Terralaboris asbl

Conduite


Documents joints :

Trib. trav.


  • Pour être en lien avec la conduite du travailleur, n’apparaît pas manifestement déraisonnable le licenciement décidé en raison de son attitude inadéquate à l’égard de certains clients, attestée par SMS et courriels de ces derniers, renseignant, notamment, des propos déplacés, un manque de professionnalisme ainsi qu’un mélange entre rapports professionnels et privés avec les intéressés.

  • La CCT n° 109 vise la conduite, et non la conduite fautive du (de la) travailleur/euse, de telle sorte qu’un comportement qui, bien que non fautif, impacte négativement l’entreprise constitue une cause légitime de licenciement au sens de ladite CCT. Ainsi, du manque d’entrain manifesté par la travailleuse lors de sa reprise de travail et de l’impossibilité dans laquelle elle se trouve de se montrer avenante vis-à-vis de la clientèle.

  • A partir du moment où les seuls motifs concrets communiqués à l’appui du licenciement s’identifient intégralement au motif grave que le tribunal a estimé ne pouvoir retenir - en ce qu’il n’était pas démontré que les faits reprochés à ce titre soient imputables au travailleur -, il y a lieu d’estimer qu’aucun fait de conduite ou d’aptitude en lien avec le licenciement n’est établi.
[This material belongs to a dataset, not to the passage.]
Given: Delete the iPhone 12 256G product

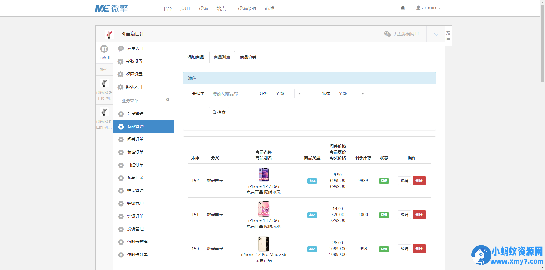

  • Nonobstant le dépôt de témoignages, le motif invoqué ne peut constituer le motif réel du licenciement, puisque, d’une part, l’employeur a établi une attestation de recommandation et, d’autre part, à la fin du préavis, il a proposé la poursuite du contrat de travail à temps partiel. La société n’établit dès lors pas que le motif a un lien avec l’aptitude ou la conduite de la travailleuse. Une telle décision de licenciement n’aurait manifestement pas été prise par un employeur normalement prudent. Il y a licenciement manifestement déraisonnable.